Pete Ittersagen

No. 38
- Position: Cornerback

Personal information
- Born: September 28, 1985 (age 40) Wheaton, Illinois, U.S.
- Listed height: 5 ft 10 in (1.78 m)
- Listed weight: 189 lb (86 kg)

Career information
- College: Wheaton
- NFL draft: 2009: undrafted

Career history
- Jacksonville Jaguars (2009)*; Indianapolis Colts (2010)*; Tennessee Titans (2010−2011); Edmonton Eskimos (2012);
- * Offseason and/or practice squad member only

Career NFL statistics
- Total tackles: 4
- Stats at Pro Football Reference

= Pete Ittersagen =

American football player (born 1985)

Peter Ittersagen (born September 28, 1985) is an American former professional football player who was a cornerback in the National Football League (NFL).
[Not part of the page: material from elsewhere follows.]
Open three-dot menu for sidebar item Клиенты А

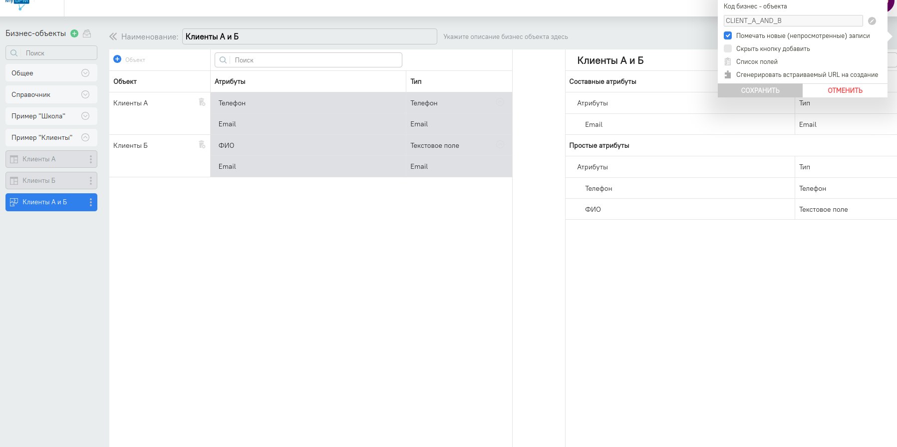click(x=90, y=159)
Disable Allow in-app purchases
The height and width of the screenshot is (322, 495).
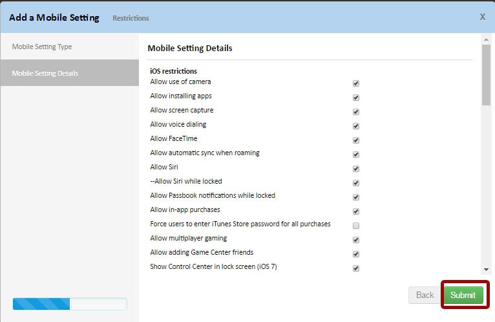click(356, 211)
He was signed by the Jacksonville Jaguars as an undrafted free agent in 2009. He played college football for the Wheaton Thunder.

==Early life==
Ittersagen graduated from Wheaton North High School in 2004 and went on to graduate from Wheaton College in 2009.

==Professional career==

===Jacksonville Jaguars===
After going undrafted in the 2009 NFL draft, Ittersagen signed with the Jacksonville Jaguars as an undrafted free agent on April 27, 2009. He was cut on September 5, 2009.

===Tennessee Titans===
Ittersagen was signed by the Tennessee Titans on August 2, 2010. He was cut on August 31, 2010 and re-signed to the practice squad on September 5. He was promoted to the active roster on December 17, 2010.

===Edmonton Eskimos===
Ittersagen was signed by the Edmonton Eskimos on May 29, 2012, but was released with the final roster cuts on June 23, 2012. He joined the Eskimos practice roster on September 6, 2012.

==Personal life==
Ittersagen married Annie Ittersagen (née Torppey), a former Wheaton College student and lifelong Wheaton resident.